The two illusionists considered themselves re-engaged. Only days before he sailed for England, they called in witnesses and said impromptu vows. Assuring Fox that this was a valid marriage, Kane promised they would do it over, formally and in church, when he returned. They seem not to have consummated the marriage before he left, but Kane’s will included a special bequest of $5,000 to his brother Robert, intended for Fox in case of her husband’s death.

Kane had to cut short his stay in England. His condition had worsened, and a warm climate was prescribed. He traveled to Cuba, where on February 16, 1857, he died. Grief was so urgent and widespread that the roundabout process of transporting his remains to Philadelphia developed into a new phenomenon: the multi-city funeral procession, by boat and barge and train and carriage, with the route lined by mourners—a precursor to the rites for Abraham Lincoln eight years later.

After Elisha’s death, the Kanes rallied around his memory. In particular, they tried to shield him from the taint of spiritualism, as personified by Maggie Fox. They refused to credit the marriage and balked at paying her the earmarked money. Only 22 years old, Fox was left in an awkward position. Calling herself Mrs. Kane, she built a shrine to the explorer in her bedroom and repeatedly asked his friends if he’d left any messages for her. He hadn’t. She begged Robert Kane for her bequest, which he doled out in dribs. She sued, but the case was dismissed, and the Kanes stopped payment altogether. Deepening the insult, the family fed information about Elisha to a friend who wrote an adoring biography—without giving Fox so much as a mention.

To vindicate herself—and make some money—Fox authorized publication of The Love-Life of Dr. Kane, a collection of Elisha’s letters to her. But her timing was off: The book came out in 1866, by which point the once-glamorous couple was old news, and it sold poorly. To support herself, Fox went back to work as a medium. In 1893, not quite 60, she died broke.

For a while, Kane fared better. Other explorers followed his route; he was given that lunar honor; and he and his voyage were still talked about—Mark Twain and Charles Dudley Warner cited him in their novel The Gilded Age (1873) as epitomizing a type of famous man: the leader of “some daring expedition.” But as one expedition after another achieved a new Farthest North, Kane’s pioneering was taken for granted, then all but forgotten. It didn’t help that Kane had been wrong about what he’d accomplished: He thought he’d found the fabled Open Polar Sea, an ice-free route straight to the Pole. But later explorers discovered there’s no such thing (or, rather, was no such thing—as global warming continues to scramble the atmosphere, Kane may turn out to have been simply ahead of his time).

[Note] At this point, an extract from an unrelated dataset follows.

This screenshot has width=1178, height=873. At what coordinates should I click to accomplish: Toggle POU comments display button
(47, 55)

Early in the 20th century, the race to the Pole gave rise to banner headlines: Which American was the first man to have stood on the numinous spot, everyone wanted to know, Frederick Cook or Robert Peary? With each scoffing at the other’s claim, someone had to be lying. Congress and the National Geographic Society weighed in, and the public couldn’t get enough of the controversy, which lingers to this day (Cook’s stock is currently up, while Peary’s is down). The bright light of polar sensationalism all but blinded the world to Kane’s contributions.

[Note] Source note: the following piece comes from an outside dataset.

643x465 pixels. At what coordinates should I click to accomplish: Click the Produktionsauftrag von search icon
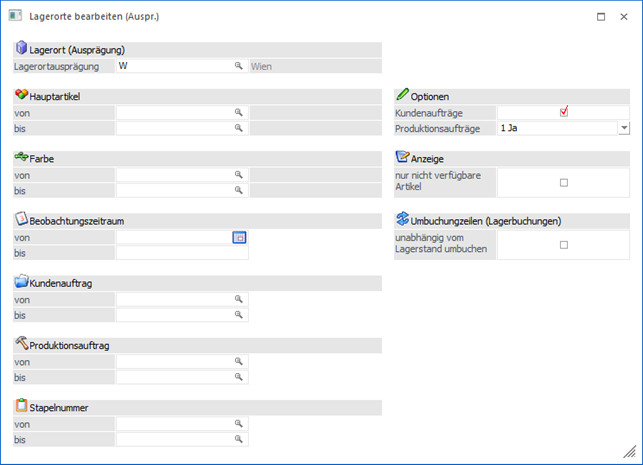pos(239,361)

Fergus Fleming, in his Ninety Degrees North: The Quest for the North Pole (2001), dismisses Kane as “not a great explorer.” Perhaps, but he was a great figure, a self-made hero with the echt American ability to whip up a popular frenzy and shape his own public image. He was also a fine writer, whose big book is an overlooked national treasure. Subsequent Penn grads have won renown, and others will do so in the future. But with major geographical features named after him on two different worlds, Elisha Kent Kane set a mark that may be impossible to beat.


Dennis Drabelle G’66 L’69 is a contributing editor of The Washington Post Book World.